# How to complete this task:
Extract every record, keeping each one exactly as it is.

[Data Boundary: Start]

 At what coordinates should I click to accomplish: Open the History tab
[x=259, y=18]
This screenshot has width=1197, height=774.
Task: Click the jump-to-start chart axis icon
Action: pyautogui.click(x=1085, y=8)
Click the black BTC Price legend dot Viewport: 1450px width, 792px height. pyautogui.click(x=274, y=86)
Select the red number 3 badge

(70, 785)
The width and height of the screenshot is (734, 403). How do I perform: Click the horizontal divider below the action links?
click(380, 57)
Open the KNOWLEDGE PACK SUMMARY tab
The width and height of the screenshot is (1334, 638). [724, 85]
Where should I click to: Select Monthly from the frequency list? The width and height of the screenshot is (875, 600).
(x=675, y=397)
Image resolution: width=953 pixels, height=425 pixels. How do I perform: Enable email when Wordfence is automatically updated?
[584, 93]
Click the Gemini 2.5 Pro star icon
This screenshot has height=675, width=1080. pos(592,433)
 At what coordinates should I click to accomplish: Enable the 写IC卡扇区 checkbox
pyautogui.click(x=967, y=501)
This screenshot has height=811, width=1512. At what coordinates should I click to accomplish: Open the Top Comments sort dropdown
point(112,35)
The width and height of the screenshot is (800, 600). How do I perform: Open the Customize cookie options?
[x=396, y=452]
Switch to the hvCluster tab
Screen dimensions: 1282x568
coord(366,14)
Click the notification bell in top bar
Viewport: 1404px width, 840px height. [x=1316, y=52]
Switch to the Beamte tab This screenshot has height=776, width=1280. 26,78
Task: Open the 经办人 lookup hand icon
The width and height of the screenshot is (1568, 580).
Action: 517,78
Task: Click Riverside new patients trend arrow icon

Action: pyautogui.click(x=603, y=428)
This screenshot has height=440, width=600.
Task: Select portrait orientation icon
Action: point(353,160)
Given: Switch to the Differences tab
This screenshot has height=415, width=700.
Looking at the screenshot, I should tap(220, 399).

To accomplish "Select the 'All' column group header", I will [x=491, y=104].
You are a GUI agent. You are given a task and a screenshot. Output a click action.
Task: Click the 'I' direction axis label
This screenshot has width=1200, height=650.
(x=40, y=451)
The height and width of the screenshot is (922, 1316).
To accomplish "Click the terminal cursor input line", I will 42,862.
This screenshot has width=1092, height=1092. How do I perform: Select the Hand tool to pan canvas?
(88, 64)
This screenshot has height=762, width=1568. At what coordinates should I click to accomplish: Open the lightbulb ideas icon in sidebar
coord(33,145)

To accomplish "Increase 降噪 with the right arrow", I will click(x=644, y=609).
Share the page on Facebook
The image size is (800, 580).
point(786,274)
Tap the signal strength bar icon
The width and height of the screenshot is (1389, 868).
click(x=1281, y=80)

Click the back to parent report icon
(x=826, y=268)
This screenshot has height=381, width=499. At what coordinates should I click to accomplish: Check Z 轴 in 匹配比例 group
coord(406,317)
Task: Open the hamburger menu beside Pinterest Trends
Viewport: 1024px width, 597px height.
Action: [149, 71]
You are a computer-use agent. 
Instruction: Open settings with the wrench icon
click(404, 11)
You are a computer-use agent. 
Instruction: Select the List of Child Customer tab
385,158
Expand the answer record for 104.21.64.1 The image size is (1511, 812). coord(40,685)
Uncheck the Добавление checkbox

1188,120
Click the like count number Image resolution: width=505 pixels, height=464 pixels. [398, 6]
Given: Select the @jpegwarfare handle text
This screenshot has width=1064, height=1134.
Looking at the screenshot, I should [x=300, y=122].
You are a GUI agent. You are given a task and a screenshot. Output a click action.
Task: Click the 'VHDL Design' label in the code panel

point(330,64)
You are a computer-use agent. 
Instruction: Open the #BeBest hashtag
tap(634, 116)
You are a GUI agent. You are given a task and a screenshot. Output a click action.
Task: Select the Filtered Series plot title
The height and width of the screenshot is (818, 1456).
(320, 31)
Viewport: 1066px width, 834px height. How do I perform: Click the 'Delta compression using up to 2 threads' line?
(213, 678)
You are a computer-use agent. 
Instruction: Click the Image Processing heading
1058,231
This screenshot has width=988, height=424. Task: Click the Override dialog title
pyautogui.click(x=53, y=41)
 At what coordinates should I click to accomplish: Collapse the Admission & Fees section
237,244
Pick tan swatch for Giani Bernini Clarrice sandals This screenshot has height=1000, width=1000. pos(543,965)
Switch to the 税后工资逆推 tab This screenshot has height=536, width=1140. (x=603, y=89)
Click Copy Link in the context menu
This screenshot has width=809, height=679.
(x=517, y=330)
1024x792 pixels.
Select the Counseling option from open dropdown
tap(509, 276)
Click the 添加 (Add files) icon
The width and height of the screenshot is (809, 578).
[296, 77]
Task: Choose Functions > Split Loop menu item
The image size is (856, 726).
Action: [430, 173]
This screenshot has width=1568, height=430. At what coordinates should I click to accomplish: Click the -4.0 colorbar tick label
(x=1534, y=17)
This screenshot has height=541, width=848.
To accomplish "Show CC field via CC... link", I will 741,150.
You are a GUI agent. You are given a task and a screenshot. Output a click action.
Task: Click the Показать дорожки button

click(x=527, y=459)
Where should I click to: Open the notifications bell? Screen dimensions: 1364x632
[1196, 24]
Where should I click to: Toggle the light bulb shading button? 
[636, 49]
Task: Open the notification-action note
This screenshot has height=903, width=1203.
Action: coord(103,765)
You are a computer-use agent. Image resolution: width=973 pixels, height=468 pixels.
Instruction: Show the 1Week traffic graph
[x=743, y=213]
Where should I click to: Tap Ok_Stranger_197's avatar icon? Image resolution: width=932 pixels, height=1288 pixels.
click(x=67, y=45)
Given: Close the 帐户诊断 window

[Data Boundary: End]

# Task response:
 At what coordinates should I click to accomplish: Open the History tab
[x=259, y=18]
This screenshot has width=1197, height=774.
Task: Click the jump-to-start chart axis icon
Action: pyautogui.click(x=1085, y=8)
Click the black BTC Price legend dot Viewport: 1450px width, 792px height. pyautogui.click(x=274, y=86)
Select the red number 3 badge

(70, 785)
The width and height of the screenshot is (734, 403). How do I perform: Click the horizontal divider below the action links?
click(380, 57)
Open the KNOWLEDGE PACK SUMMARY tab
The width and height of the screenshot is (1334, 638). [724, 85]
Where should I click to: Select Monthly from the frequency list? The width and height of the screenshot is (875, 600).
(x=675, y=397)
Image resolution: width=953 pixels, height=425 pixels. How do I perform: Enable email when Wordfence is automatically updated?
[584, 93]
Click the Gemini 2.5 Pro star icon
This screenshot has height=675, width=1080. pos(592,433)
 At what coordinates should I click to accomplish: Enable the 写IC卡扇区 checkbox
pyautogui.click(x=967, y=501)
This screenshot has height=811, width=1512. At what coordinates should I click to accomplish: Open the Top Comments sort dropdown
point(112,35)
The width and height of the screenshot is (800, 600). How do I perform: Open the Customize cookie options?
[x=396, y=452]
Switch to the hvCluster tab
Screen dimensions: 1282x568
coord(366,14)
Click the notification bell in top bar
Viewport: 1404px width, 840px height. [x=1316, y=52]
Switch to the Beamte tab This screenshot has height=776, width=1280. 26,78
Task: Open the 经办人 lookup hand icon
The width and height of the screenshot is (1568, 580).
Action: 517,78
Task: Click Riverside new patients trend arrow icon

Action: pyautogui.click(x=603, y=428)
This screenshot has height=440, width=600.
Task: Select portrait orientation icon
Action: point(353,160)
Given: Switch to the Differences tab
This screenshot has height=415, width=700.
Looking at the screenshot, I should tap(220, 399).

To accomplish "Select the 'All' column group header", I will [x=491, y=104].
You are a GUI agent. You are given a task and a screenshot. Output a click action.
Task: Click the 'I' direction axis label
This screenshot has width=1200, height=650.
(x=40, y=451)
The height and width of the screenshot is (922, 1316).
To accomplish "Click the terminal cursor input line", I will 42,862.
This screenshot has width=1092, height=1092. How do I perform: Select the Hand tool to pan canvas?
(88, 64)
This screenshot has height=762, width=1568. At what coordinates should I click to accomplish: Open the lightbulb ideas icon in sidebar
coord(33,145)

To accomplish "Increase 降噪 with the right arrow", I will click(x=644, y=609).
Share the page on Facebook
The image size is (800, 580).
point(786,274)
Tap the signal strength bar icon
The width and height of the screenshot is (1389, 868).
click(x=1281, y=80)

Click the back to parent report icon
(x=826, y=268)
This screenshot has height=381, width=499. At what coordinates should I click to accomplish: Check Z 轴 in 匹配比例 group
coord(406,317)
Task: Open the hamburger menu beside Pinterest Trends
Viewport: 1024px width, 597px height.
Action: [149, 71]
You are a computer-use agent. 
Instruction: Open settings with the wrench icon
click(404, 11)
You are a computer-use agent. 
Instruction: Select the List of Child Customer tab
385,158
Expand the answer record for 104.21.64.1 The image size is (1511, 812). coord(40,685)
Uncheck the Добавление checkbox

1188,120
Click the like count number Image resolution: width=505 pixels, height=464 pixels. [398, 6]
Given: Select the @jpegwarfare handle text
This screenshot has width=1064, height=1134.
Looking at the screenshot, I should [x=300, y=122].
You are a GUI agent. You are given a task and a screenshot. Output a click action.
Task: Click the 'VHDL Design' label in the code panel

point(330,64)
You are a computer-use agent. 
Instruction: Open the #BeBest hashtag
tap(634, 116)
You are a GUI agent. You are given a task and a screenshot. Output a click action.
Task: Select the Filtered Series plot title
The height and width of the screenshot is (818, 1456).
(320, 31)
Viewport: 1066px width, 834px height. How do I perform: Click the 'Delta compression using up to 2 threads' line?
(213, 678)
You are a computer-use agent. 
Instruction: Click the Image Processing heading
1058,231
This screenshot has width=988, height=424. Task: Click the Override dialog title
pyautogui.click(x=53, y=41)
 At what coordinates should I click to accomplish: Collapse the Admission & Fees section
237,244
Pick tan swatch for Giani Bernini Clarrice sandals This screenshot has height=1000, width=1000. pos(543,965)
Switch to the 税后工资逆推 tab This screenshot has height=536, width=1140. (x=603, y=89)
Click Copy Link in the context menu
This screenshot has width=809, height=679.
(x=517, y=330)
1024x792 pixels.
Select the Counseling option from open dropdown
tap(509, 276)
Click the 添加 (Add files) icon
The width and height of the screenshot is (809, 578).
[296, 77]
Task: Choose Functions > Split Loop menu item
The image size is (856, 726).
Action: [430, 173]
This screenshot has width=1568, height=430. At what coordinates should I click to accomplish: Click the -4.0 colorbar tick label
(x=1534, y=17)
This screenshot has height=541, width=848.
To accomplish "Show CC field via CC... link", I will 741,150.
You are a GUI agent. You are given a task and a screenshot. Output a click action.
Task: Click the Показать дорожки button

click(x=527, y=459)
Where should I click to: Open the notifications bell? Screen dimensions: 1364x632
[1196, 24]
Where should I click to: Toggle the light bulb shading button? 
[636, 49]
Task: Open the notification-action note
This screenshot has height=903, width=1203.
Action: coord(103,765)
You are a computer-use agent. Image resolution: width=973 pixels, height=468 pixels.
Instruction: Show the 1Week traffic graph
[x=743, y=213]
Where should I click to: Tap Ok_Stranger_197's avatar icon? Image resolution: width=932 pixels, height=1288 pixels.
click(x=67, y=45)
Given: Close the 帐户诊断 window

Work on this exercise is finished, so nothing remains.